Finally, prenatally stressed monkeys mount a more prolonged HPA response to a pharmacological challenge, suggesting impairment in the negative feedback regulation of the system (Coe et al., 2003). The pathophysiology of this finding has yet to be examined, though it is plausible that high circulating levels of maternal cortisol may downregulate the expression of fetal hypothalamic glucocorticoid receptors as suggested by the rodent literature.

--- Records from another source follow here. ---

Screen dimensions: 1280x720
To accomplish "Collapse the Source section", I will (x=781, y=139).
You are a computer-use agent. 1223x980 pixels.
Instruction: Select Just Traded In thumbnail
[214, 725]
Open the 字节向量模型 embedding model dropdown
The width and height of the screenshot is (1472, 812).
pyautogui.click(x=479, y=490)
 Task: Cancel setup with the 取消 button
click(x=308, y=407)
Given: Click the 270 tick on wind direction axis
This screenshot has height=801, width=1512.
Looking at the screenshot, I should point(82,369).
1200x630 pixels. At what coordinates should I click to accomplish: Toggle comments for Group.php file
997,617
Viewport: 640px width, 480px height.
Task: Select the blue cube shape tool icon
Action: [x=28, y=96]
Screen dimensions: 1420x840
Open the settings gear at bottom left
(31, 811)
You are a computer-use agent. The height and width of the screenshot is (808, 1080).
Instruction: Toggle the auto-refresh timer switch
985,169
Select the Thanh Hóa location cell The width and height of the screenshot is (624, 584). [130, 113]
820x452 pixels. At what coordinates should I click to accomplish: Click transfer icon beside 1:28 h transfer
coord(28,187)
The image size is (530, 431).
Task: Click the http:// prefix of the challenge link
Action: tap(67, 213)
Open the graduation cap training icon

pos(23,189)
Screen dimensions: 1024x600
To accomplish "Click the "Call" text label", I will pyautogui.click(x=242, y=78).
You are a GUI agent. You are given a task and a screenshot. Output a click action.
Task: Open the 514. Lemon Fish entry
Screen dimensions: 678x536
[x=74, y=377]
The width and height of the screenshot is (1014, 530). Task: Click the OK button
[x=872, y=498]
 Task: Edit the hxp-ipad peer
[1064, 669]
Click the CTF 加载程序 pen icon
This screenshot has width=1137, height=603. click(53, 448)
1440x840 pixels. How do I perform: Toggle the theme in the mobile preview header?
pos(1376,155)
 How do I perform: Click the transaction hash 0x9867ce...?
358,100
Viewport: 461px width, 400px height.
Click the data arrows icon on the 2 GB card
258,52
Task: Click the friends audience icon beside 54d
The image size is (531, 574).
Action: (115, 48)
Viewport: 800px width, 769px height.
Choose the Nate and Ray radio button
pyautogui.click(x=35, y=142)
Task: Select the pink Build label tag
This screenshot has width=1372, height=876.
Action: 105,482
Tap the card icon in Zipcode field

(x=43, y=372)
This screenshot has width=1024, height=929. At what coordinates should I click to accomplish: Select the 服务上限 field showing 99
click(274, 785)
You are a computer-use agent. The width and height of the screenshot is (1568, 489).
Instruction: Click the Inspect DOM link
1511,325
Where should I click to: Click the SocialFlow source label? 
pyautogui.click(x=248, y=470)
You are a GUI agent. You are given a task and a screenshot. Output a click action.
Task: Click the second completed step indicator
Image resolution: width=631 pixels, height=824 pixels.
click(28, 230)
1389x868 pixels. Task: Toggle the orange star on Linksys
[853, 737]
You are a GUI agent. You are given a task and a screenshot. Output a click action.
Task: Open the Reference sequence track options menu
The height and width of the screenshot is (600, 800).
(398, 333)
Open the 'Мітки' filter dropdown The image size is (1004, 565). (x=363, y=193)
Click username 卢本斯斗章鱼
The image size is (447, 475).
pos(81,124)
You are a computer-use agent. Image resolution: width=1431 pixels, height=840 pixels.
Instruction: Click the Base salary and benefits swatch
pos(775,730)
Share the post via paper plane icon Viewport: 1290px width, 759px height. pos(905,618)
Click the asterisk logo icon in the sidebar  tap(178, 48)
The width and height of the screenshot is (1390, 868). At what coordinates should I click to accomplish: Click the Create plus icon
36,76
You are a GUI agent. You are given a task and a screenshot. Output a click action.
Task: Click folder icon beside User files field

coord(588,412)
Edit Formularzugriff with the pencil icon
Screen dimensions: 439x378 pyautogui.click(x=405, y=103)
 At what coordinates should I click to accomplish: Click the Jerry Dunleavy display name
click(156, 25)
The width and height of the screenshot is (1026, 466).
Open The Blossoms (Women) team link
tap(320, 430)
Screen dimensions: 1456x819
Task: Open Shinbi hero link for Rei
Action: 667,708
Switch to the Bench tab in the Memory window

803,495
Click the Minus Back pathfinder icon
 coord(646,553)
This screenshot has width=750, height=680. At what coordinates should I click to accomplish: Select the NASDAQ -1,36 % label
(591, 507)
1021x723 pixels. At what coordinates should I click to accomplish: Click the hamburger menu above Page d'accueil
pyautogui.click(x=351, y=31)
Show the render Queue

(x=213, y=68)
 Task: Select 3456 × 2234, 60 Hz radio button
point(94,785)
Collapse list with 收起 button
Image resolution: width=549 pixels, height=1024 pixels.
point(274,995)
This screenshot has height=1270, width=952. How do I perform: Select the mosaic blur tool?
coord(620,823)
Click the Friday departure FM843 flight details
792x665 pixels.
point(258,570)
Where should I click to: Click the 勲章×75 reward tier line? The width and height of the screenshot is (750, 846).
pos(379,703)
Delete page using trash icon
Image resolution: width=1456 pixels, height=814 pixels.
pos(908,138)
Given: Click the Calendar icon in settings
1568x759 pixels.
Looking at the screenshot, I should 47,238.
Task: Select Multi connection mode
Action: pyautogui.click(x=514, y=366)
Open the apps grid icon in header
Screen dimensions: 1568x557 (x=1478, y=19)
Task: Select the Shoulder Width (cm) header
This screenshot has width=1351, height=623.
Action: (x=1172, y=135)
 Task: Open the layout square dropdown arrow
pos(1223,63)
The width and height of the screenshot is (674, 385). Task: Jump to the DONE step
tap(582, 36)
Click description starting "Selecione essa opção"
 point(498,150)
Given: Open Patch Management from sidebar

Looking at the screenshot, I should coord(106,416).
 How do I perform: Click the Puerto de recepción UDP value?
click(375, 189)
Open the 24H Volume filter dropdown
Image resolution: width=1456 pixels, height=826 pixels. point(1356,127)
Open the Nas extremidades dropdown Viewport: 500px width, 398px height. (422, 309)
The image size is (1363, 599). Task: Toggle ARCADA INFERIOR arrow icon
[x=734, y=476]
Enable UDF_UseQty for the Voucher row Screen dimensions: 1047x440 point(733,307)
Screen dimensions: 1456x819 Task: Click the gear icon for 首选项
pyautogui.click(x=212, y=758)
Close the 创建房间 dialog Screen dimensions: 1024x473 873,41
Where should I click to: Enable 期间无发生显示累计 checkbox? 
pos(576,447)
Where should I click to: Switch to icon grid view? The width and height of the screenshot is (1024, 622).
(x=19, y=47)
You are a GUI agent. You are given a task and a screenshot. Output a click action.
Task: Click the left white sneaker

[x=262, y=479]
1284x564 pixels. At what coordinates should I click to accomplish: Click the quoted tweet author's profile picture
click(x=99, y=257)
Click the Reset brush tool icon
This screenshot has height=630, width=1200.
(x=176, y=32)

The HPA axis as mediating mechanism in humans

There is much less understanding of the mechanisms underlying the apparent effects of antenatal stress in humans, including the role of the HPA axis in mother or child. In one study, O'Connor et al. (2005) measured diurnal cortisol in 74 of the children of the ALSPAC longitudinal cohort at 10 years of age. Maternal antenatal anxiety at 32 weeks predicted children's morning cortisol concentrations after allowing for obstetric and socio-demographic factors. There were no links between children's cortisol and maternal anxiety or depression antenatally or postnatally. Huot, Brennan, Stowe, Plotsky, and Walker (2004) showed that maternal depression during pregnancy, but not postpartum, predicted the ratings of negative affect in the offspring. In addition, cortisol levels in response to a mild stressor at 6 months of age predicted negative affect in infants and toddlers. Both these studies are in agreement with animal findings.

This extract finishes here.